**Given passage:**

::::

Sultanik, who also was a member of the U.S. Holocaust Memorial Council and president of the Federation of Polish Jews, died Sunday in New York. He was 97.

He was a member of the World Zionist Executive for many years representing the World Confederation of United Zionists. For four decades he served on the Executive of the Jewish Agency for Israel, and was chairman of the American Section of the World Zionist Organization.

Sultanik was elected vice president of the World Jewish Congress in 1977 after serving the organization in several leadership posts. Working with then-WJC president, Edgar Bronfman, Sultanik was instrumental in opening a dialogue with the Polish government in the late 1970s and, in the next three decades, laying the groundwork for the renewal of Jewish life and the restoration of Jewish properties and cemeteries in Poland.

The native of Miechow, Poland, was a Jewish community and Zionist activist prior to World War II. During the war he was part of the underground resistance against the Nazis and spent time in several concentration camps. Sultanik was sent on the death march to Theresienstadt, from where he was liberated in 1945.

Sultanik was a delegate to the 22nd World Zionist Congress in Basel in 1946, representing the survivors of the death and concentration camps in Germany. In 1947 he was elected to the Central Committee of Liberated Jews in Munich.

He was named secretary general of the General Zionist Constructive Fund in 1948. The following year he became secretary general of the World Confederation of General Zionists in Israel, and in 1952 its director.

The Polish government in 1988 appointed Sultanik to a seat on the International Auschwitz Museum Council, which he served as deputy chairman. As chairman of the Budget and Finance Committee of the Auschwitz Museum, he raised some $30 million from European governments for the upkeep of the site. He was awarded the Commander’s Cross of the Order of Poland Reborn in 1995.

In his 70s, Sultanik earned his law degree from LaSalle University in Chicago.

::::

**Raw data:**
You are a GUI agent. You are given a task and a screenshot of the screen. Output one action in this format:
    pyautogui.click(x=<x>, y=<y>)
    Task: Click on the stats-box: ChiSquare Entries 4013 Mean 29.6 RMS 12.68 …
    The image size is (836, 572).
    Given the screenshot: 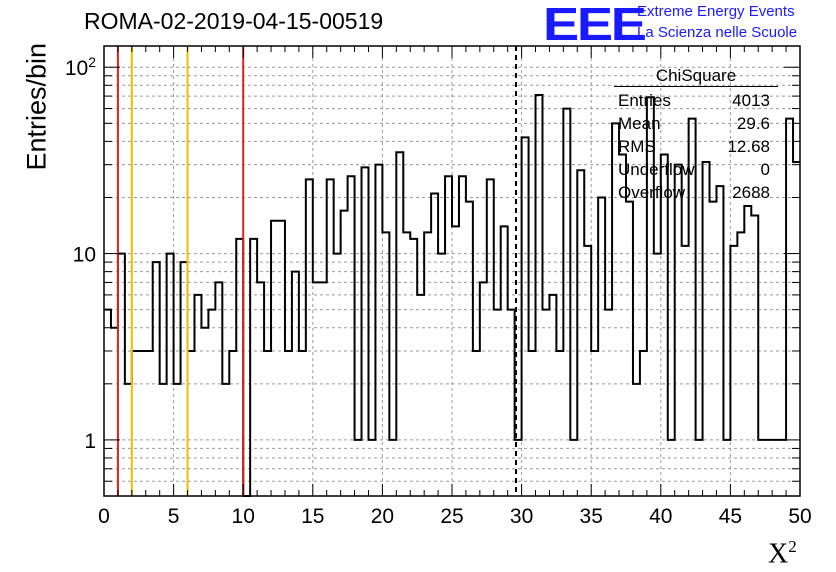 What is the action you would take?
    pyautogui.click(x=694, y=135)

::::

Return the passage about Sultanik from the words "Sultanik was a delegate" through the words "Reborn in 1995.". Rely solely on the passage about Sultanik and not on the data.

**Result for this exercise:**
Sultanik was a delegate to the 22nd World Zionist Congress in Basel in 1946, representing the survivors of the death and concentration camps in Germany. In 1947 he was elected to the Central Committee of Liberated Jews in Munich.

He was named secretary general of the General Zionist Constructive Fund in 1948. The following year he became secretary general of the World Confederation of General Zionists in Israel, and in 1952 its director.

The Polish government in 1988 appointed Sultanik to a seat on the International Auschwitz Museum Council, which he served as deputy chairman. As chairman of the Budget and Finance Committee of the Auschwitz Museum, he raised some $30 million from European governments for the upkeep of the site. He was awarded the Commander’s Cross of the Order of Poland Reborn in 1995.